• [Work required]:
Rewrite the records below with every "Identify the location of" switched to "Find the position of", and leave everything else unchanged.

-- BEGIN Recorded data --

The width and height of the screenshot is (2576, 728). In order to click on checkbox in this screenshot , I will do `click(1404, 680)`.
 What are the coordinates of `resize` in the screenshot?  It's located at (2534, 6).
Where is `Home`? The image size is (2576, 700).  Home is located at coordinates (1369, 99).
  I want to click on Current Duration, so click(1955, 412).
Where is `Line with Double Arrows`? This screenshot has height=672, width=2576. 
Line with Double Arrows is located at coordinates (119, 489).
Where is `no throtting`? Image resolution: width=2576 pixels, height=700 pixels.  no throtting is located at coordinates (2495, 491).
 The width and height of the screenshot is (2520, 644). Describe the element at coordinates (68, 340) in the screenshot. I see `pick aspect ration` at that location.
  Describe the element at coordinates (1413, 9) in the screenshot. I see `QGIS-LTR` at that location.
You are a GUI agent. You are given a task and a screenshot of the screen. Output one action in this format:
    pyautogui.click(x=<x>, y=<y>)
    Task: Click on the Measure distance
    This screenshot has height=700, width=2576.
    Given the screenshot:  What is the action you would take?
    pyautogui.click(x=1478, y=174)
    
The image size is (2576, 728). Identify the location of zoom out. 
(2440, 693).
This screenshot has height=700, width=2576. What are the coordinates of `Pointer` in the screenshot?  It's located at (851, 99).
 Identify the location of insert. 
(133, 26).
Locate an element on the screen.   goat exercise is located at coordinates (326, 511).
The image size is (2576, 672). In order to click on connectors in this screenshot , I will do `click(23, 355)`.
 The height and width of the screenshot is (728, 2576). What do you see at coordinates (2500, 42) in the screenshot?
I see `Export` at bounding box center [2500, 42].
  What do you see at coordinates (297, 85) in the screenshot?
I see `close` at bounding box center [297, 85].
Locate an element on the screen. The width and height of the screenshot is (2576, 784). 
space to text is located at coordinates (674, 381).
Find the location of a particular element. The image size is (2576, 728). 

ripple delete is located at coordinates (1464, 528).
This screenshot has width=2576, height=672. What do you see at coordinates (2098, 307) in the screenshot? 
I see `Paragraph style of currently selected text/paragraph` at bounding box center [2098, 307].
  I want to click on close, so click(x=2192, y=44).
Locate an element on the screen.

-- END Recorded data --

• [Exercise solution]:
The width and height of the screenshot is (2576, 728). In order to click on checkbox in this screenshot , I will do `click(1404, 680)`.
 What are the coordinates of `resize` in the screenshot?  It's located at (2534, 6).
Where is `Home`? The image size is (2576, 700).  Home is located at coordinates (1369, 99).
  I want to click on Current Duration, so click(1955, 412).
Where is `Line with Double Arrows`? This screenshot has height=672, width=2576. 
Line with Double Arrows is located at coordinates (119, 489).
Where is `no throtting`? Image resolution: width=2576 pixels, height=700 pixels.  no throtting is located at coordinates (2495, 491).
 The width and height of the screenshot is (2520, 644). Describe the element at coordinates (68, 340) in the screenshot. I see `pick aspect ration` at that location.
  Describe the element at coordinates (1413, 9) in the screenshot. I see `QGIS-LTR` at that location.
You are a GUI agent. You are given a task and a screenshot of the screen. Output one action in this format:
    pyautogui.click(x=<x>, y=<y>)
    Task: Click on the Measure distance
    This screenshot has height=700, width=2576.
    Given the screenshot:  What is the action you would take?
    pyautogui.click(x=1478, y=174)
    
The image size is (2576, 728). Find the position of zoom out. 
(2440, 693).
This screenshot has height=700, width=2576. What are the coordinates of `Pointer` in the screenshot?  It's located at (851, 99).
 Find the position of insert. 
(133, 26).
Locate an element on the screen.   goat exercise is located at coordinates (326, 511).
The image size is (2576, 672). In order to click on connectors in this screenshot , I will do `click(23, 355)`.
 The height and width of the screenshot is (728, 2576). What do you see at coordinates (2500, 42) in the screenshot?
I see `Export` at bounding box center [2500, 42].
  What do you see at coordinates (297, 85) in the screenshot?
I see `close` at bounding box center [297, 85].
Locate an element on the screen. The width and height of the screenshot is (2576, 784). 
space to text is located at coordinates (674, 381).
Find the location of a particular element. The image size is (2576, 728). 

ripple delete is located at coordinates (1464, 528).
This screenshot has width=2576, height=672. What do you see at coordinates (2098, 307) in the screenshot? 
I see `Paragraph style of currently selected text/paragraph` at bounding box center [2098, 307].
  I want to click on close, so click(x=2192, y=44).
Locate an element on the screen.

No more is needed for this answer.